Kosovos Präsident Fatmir Sejdiu hat überraschend seinen Rücktritt eingereicht. Der 58-jährige Politiker zog damit am Montag die Konsequenzen aus einem Urteil des Verfassungsgerichts, wonach er gegen die Verfassung seines Landes verstoßen hat. Sejdiu wurde angelastet, dass er nach seinem Amtsantritt als Staatschef seinen Posten als Vorsitzender der Partei Demokratische Liga des Kosovo (LDK) behalten hatte.
"Ich habe heute meinen Rücktritt vom Amt des Präsidenten des Kosovo eingereicht", sagte Sejdiu bei einer Pressekonferenz in der Hauptstadt Pristina. Er sei überzeugt gewesen, dass sein Verbleib im Amt des LDK-Vorsitzenden nicht die Verfassung verletze. "Das Gericht ist anderer Ansicht, und ich respektiere das Urteil", sagte er.
Sejdiu war seit Februar 2006 Präsident inne und führte zugleich den LDK-Vorsitz weiter. Insgesamt 32 Abgeordnete hatten deshalb das Verfassungsgericht angerufen, das die Doppelfunktion am vergangenen Freitag als "ernsten" Verstoß gegen die Verfassung wertete. Die LDK gehört der Koalition von Ministerpräsident Hashim Thaci an, der die Regierungsgeschäfte führt. Die Aufgaben des Präsidenten beschränken sich dagegen weitgehend auf den außenpolitischen Bereich.
Gemäß der kosovarischen Verfassung übernimmt Parlamentspräsident Jakup Krasniqi von Thacis Demokratischer Partei des Kosovo übergangsweise den Posten Sejdius. "Jeder unserer Schritte wird auf der Grundlage der Verfassung und im Interesse des Landes und der Bürger erfolgen", sagte Krasniqi. Ein Nachfolger für Sejdiu werde in einem "normalen Vorgang" bestimmt. Der Verfassung zufolge muss das Staatsoberhaupt von zwei Dritteln der 150 Abgeordneten im Parlament von Pristina gewählt werden.
Sejdiu war im Februar 2006 zum Präsidenten gewählt worden, nachdem sein Vorgänger Ibrahim Rugova an Lungenkrebs gestorben war. Er gilt als gemäßigter Politiker, der das Kosovo in die EU und in die NATO führen wollte. Gemeinsam mit seinem Vorgänger Rugova hatte sich Sejdiu für die Unabhängigkeit des Kosovo eingesetzt, die die frühere serbische Provinz im Februar 2008 schließlich einseitig ausrief. Sejdiu hatte sich Rugovas gewaltfreiem Widerstand gegen die autokratische Regierung von Slobodan Milosevic im ehemaligen Jugoslawien angeschlossen. Anfang der 90er Jahre hatte er ein Referendum über die Unabhängigkeit des Kosovo organisiert, das von Belgrad nie anerkannt wurde.
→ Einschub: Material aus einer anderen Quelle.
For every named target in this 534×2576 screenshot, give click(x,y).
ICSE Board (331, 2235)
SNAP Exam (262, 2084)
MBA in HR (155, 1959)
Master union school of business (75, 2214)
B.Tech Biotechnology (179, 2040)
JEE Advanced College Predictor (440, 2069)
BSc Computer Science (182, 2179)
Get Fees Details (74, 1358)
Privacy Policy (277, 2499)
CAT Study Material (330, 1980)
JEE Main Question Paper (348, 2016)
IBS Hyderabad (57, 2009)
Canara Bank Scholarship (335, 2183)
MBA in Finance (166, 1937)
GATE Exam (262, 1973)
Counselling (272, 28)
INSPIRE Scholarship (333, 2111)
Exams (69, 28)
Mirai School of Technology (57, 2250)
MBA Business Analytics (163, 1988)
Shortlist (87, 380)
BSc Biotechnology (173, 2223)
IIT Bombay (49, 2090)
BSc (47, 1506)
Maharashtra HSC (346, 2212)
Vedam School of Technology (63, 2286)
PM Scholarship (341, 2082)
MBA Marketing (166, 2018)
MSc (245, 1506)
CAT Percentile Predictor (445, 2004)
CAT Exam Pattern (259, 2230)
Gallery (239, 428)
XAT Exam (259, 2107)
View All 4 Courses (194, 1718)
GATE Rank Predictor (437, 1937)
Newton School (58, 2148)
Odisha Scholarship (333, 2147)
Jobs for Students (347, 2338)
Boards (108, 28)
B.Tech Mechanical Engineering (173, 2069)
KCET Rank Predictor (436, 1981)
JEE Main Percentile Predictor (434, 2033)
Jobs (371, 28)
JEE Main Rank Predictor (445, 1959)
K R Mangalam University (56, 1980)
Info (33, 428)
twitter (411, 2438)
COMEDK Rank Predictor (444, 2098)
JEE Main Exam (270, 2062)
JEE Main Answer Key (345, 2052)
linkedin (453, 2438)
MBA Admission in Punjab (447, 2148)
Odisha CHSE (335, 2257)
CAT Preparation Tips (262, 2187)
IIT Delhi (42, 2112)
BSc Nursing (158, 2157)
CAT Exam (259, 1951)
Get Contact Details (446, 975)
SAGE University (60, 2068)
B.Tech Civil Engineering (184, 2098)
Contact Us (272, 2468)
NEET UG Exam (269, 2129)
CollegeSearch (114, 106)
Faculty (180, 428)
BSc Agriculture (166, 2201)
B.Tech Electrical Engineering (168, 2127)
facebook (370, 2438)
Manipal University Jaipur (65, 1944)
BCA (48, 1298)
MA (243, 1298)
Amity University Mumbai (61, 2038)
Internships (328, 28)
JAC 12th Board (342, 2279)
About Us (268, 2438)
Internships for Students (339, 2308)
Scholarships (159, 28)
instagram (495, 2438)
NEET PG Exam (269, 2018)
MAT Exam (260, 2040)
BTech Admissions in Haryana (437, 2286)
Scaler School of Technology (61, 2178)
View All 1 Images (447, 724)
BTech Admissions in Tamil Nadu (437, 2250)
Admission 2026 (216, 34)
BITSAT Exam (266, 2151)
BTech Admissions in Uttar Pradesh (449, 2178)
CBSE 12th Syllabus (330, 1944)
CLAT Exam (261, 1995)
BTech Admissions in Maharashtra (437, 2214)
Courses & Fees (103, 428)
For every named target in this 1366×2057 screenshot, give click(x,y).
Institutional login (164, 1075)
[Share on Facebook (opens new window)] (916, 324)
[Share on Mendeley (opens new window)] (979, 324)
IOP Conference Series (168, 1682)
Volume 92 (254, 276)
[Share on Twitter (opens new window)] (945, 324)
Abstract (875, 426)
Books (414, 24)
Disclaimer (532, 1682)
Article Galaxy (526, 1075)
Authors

Auch die einseitige Unabhängigkeitserklärung vom Februar 2008 weist die serbische Regierung zurück, der Internationale Gerichtshof (IGH) in Den Haag erklärte den Schritt Ende Juli allerdings für vereinbar mit dem Völkerrecht. Bislang erkannten 70 Staaten die Unabhängigkeit des Kosovo an, darunter die USA, Deutschland und die meisten EU-Staaten.